Saved data entries:

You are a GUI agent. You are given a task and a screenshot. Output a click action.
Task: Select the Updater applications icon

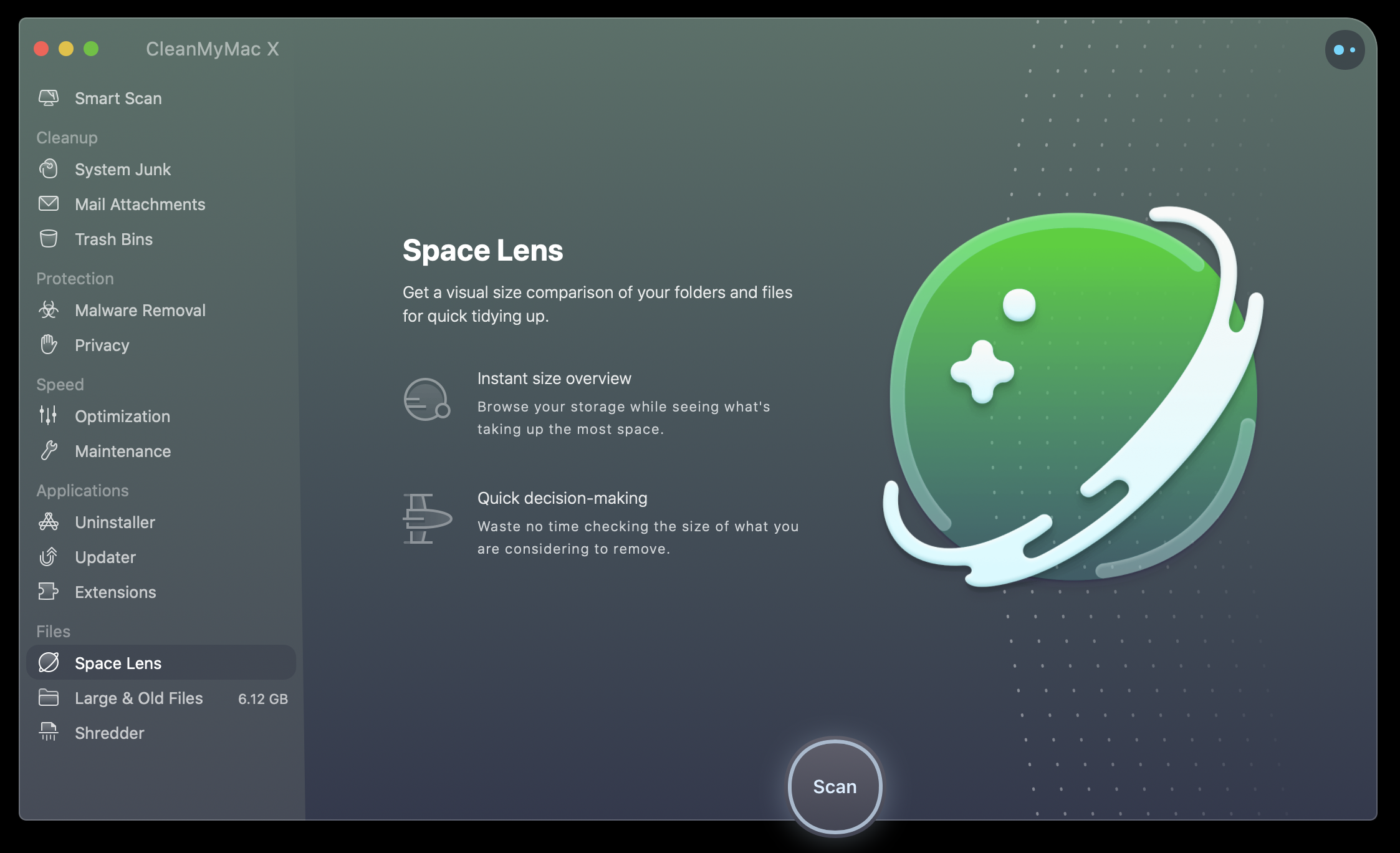coord(49,556)
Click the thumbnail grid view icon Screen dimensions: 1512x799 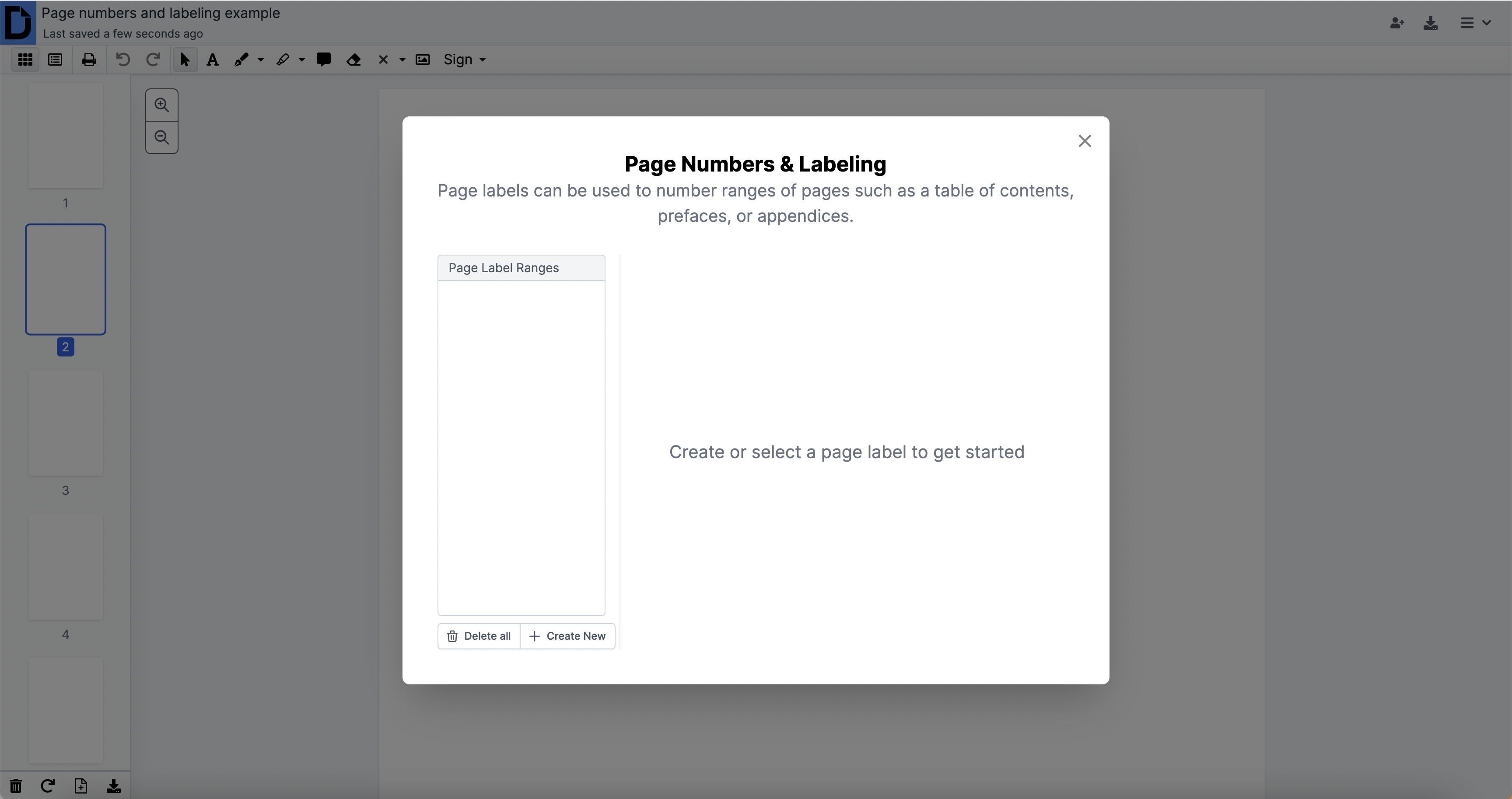coord(25,60)
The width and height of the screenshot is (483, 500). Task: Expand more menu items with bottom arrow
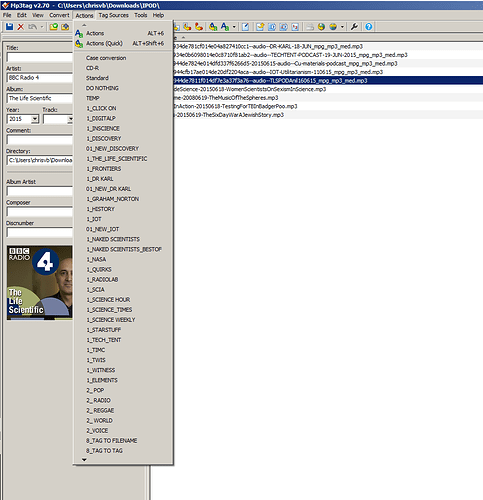tap(84, 460)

**TASK STATEMENT**. What is needed is an exact copy of only the lines from the line containing "The width and" through the last line of the entries, inclusive, without the pictures.

**WRITTEN SOLUTION**.
The width and height of the screenshot is (483, 500). Task: Expand more menu items with bottom arrow
tap(84, 460)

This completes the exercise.